'Ah, that he is.'
'How grave you look, Richard! Are you really glad—really and truly, I mean?'
'Why, Polly, what a little Jesuit you are, diving into people's secret thoughts in this way.' And there was a shadow of embarrassment in Richard's cordial manner. 'Of course I am glad that you should be happy, dear, and not less so that Dr. John's solitary days are over.'
'Yes, but you don't think me worthy of him,' she returned, plaintively, and yet shrewdly.
'I don't think you really grown up, you mean; you wear long dresses, you are quite a fashionable young lady now, but to me you always seem little Polly.'
'Rude boy,' she returned, with a charming pout, 'one would think you had gray hairs, to listen to you. I can't be so very young or so very silly, or he would not have chosen me, you know.'
'I suppose you have bewitched him,' returned Richard, smiling; but Polly refused to hear any more and ran away laughing.

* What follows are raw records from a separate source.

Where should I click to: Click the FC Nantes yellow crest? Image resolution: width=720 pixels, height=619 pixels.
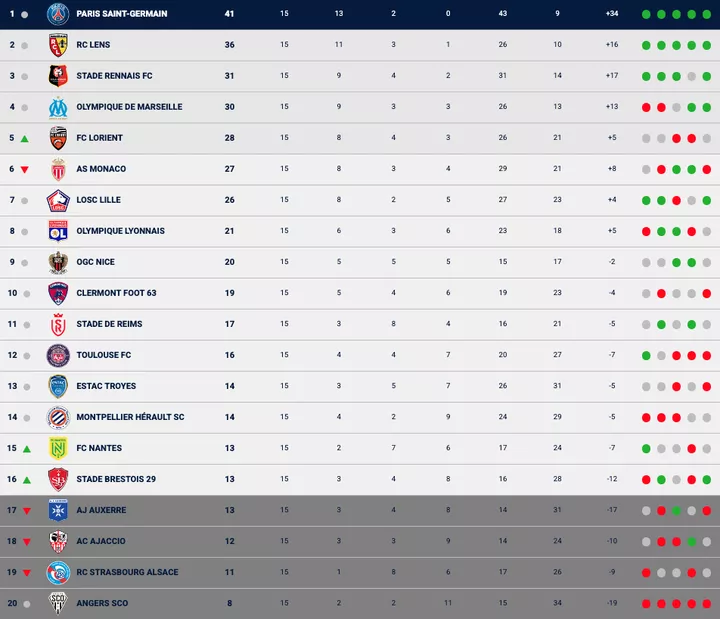tap(57, 448)
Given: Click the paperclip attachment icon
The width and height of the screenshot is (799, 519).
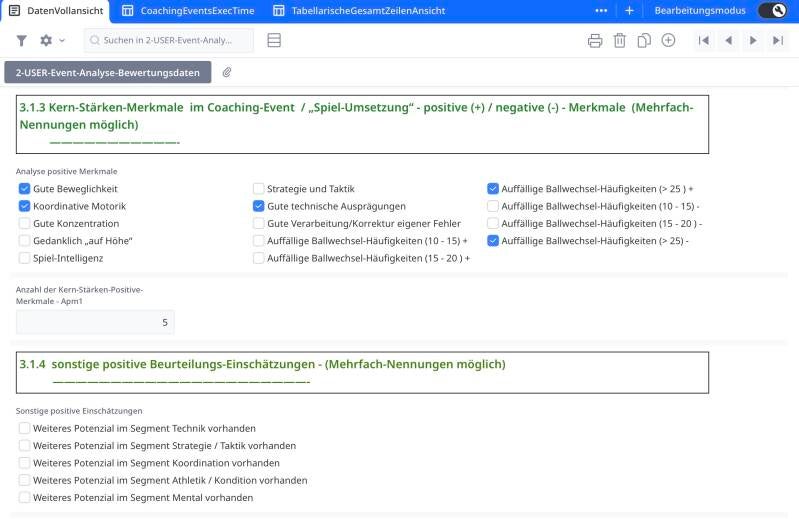Looking at the screenshot, I should (x=227, y=72).
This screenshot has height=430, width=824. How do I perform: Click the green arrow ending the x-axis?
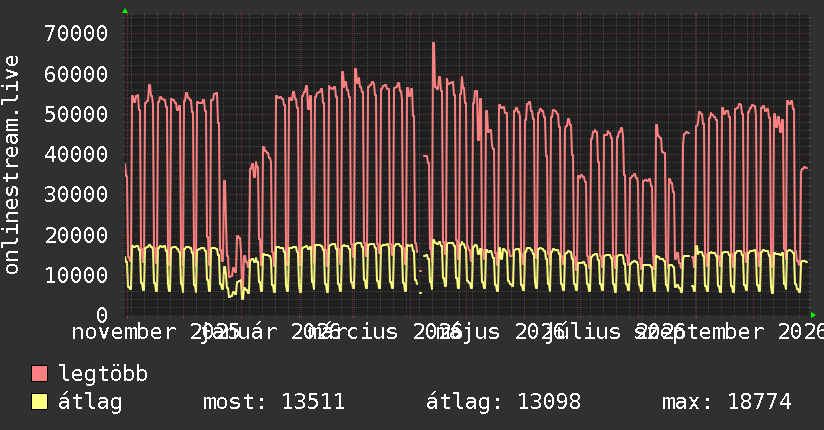[813, 315]
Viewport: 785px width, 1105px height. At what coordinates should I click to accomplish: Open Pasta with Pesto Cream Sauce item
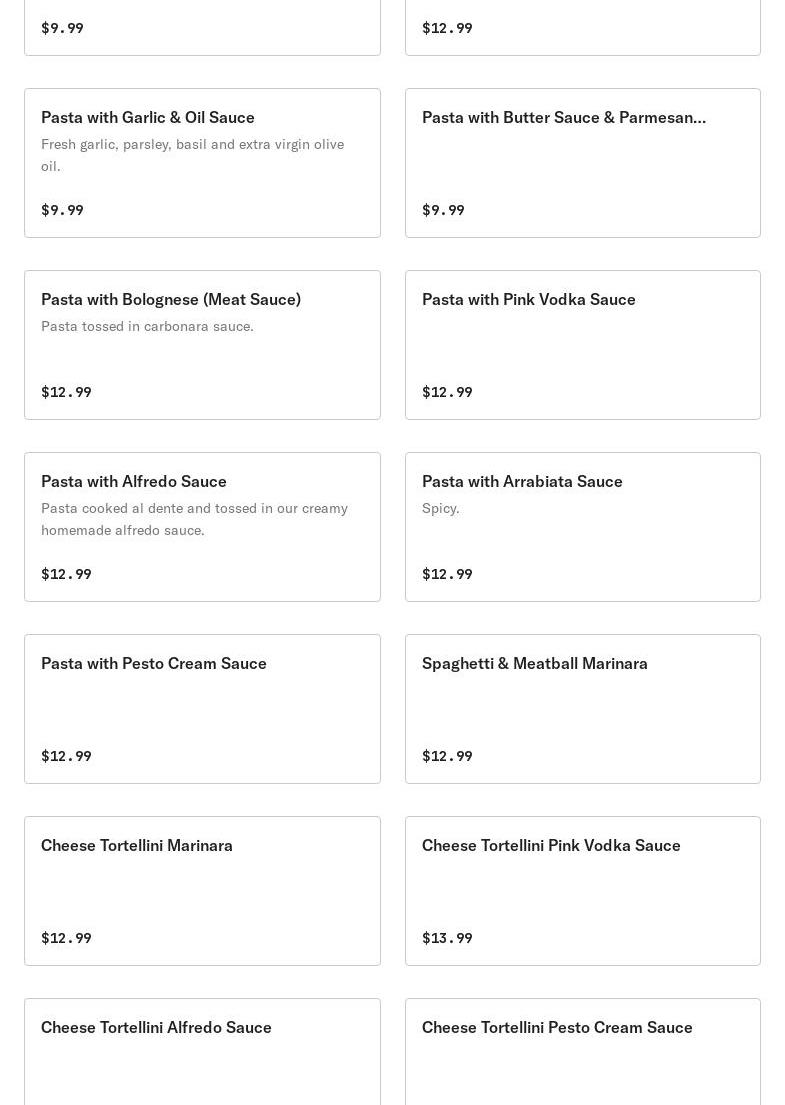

Richard's face clouded over his thoughts when he was left alone. Whatever they were he kept them locked in his own breast; during the few days he remained at home, he was observant of all that passed under his eyes, and there was a deferential tenderness in his manner to Mildred that somewhat surprised her; but neither to her nor to any other person did he hint that he was disappointed by Dr. Heriot's choice.
During the first day there had been no mention of Kirkleatham or Ethel Trelawny, but on the second day Richard had himself broken the ice by suggesting that Mildred should contrive some errand that should take her thither, and that in the course of her visit she should mention his arrival at the vicarage.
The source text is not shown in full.